PROBLEM DESCRIPTION:
Collect each line of the entries that holds the string "click".

[Data excerpts]
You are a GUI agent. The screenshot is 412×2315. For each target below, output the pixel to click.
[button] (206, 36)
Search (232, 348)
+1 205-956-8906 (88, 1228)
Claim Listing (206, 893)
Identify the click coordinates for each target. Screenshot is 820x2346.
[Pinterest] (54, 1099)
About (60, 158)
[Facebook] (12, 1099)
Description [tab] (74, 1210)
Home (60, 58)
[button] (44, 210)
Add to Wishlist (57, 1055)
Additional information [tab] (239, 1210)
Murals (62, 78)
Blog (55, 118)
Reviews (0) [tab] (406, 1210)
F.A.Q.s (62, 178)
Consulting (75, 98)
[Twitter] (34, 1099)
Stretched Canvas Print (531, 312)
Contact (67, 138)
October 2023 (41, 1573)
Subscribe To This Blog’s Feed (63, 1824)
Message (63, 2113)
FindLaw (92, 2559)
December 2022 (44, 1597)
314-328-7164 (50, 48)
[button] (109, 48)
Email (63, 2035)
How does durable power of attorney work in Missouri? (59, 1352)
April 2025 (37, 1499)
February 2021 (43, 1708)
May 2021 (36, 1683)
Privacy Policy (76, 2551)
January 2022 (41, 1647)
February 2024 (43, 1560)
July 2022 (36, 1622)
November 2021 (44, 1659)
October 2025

EXERCISE RESPONSE:
You are a GUI agent. The screenshot is 412×2315. For each target below, output the pixel to click.
Identify the click coordinates for each target. Screenshot is 820x2346.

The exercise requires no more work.